[WHAT IS EXPECTED]: Reproduce the lines of the material exactly, excluding every image.

[MATERIAL FOR THIS TASK]:
+ + + + + + +
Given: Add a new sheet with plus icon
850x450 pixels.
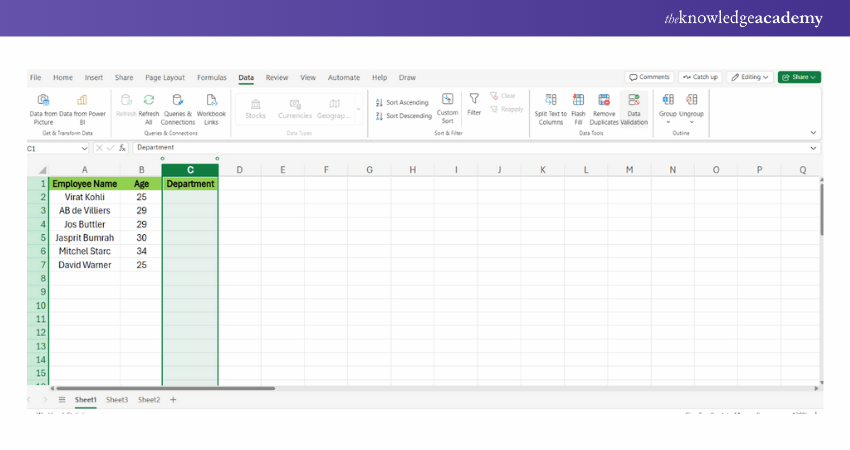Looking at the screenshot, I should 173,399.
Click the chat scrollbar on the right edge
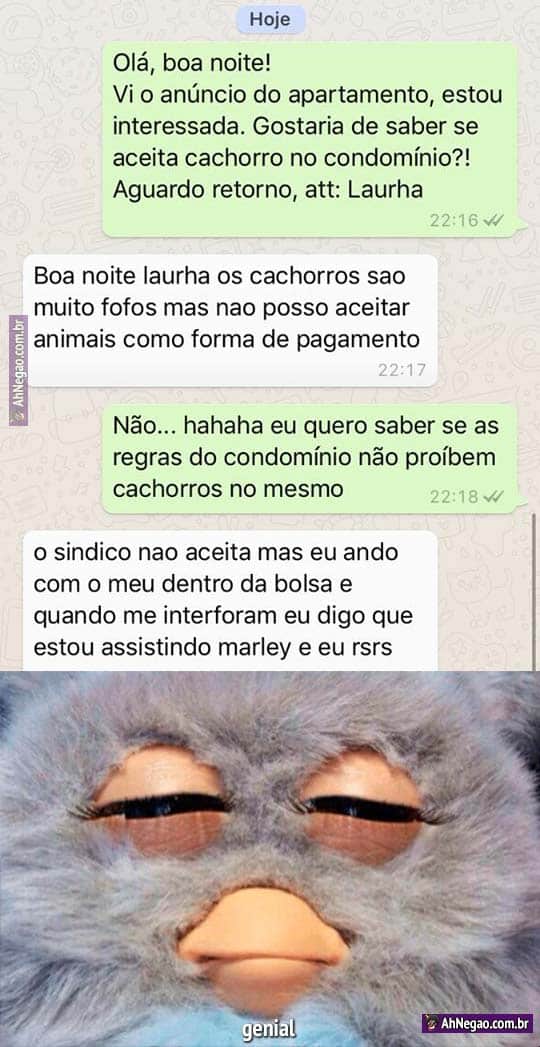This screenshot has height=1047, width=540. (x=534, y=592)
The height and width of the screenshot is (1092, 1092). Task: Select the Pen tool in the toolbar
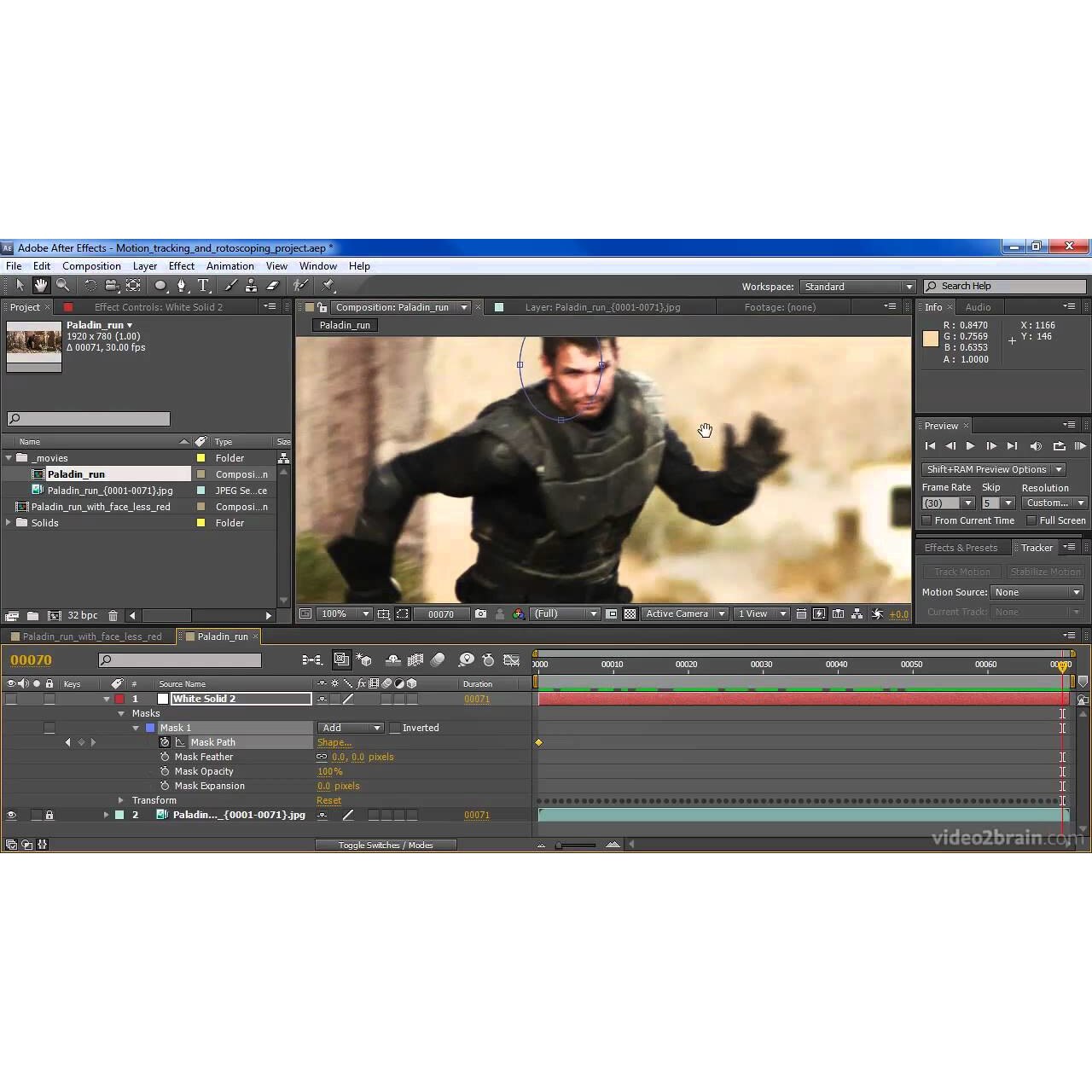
+ + + + + + +
[FINISHED EXERCISE]:
Given: Add a new sheet with plus icon
850x450 pixels.
Looking at the screenshot, I should 173,399.
Click the chat scrollbar on the right edge
This screenshot has height=1047, width=540. (x=534, y=592)
The height and width of the screenshot is (1092, 1092). Task: Select the Pen tool in the toolbar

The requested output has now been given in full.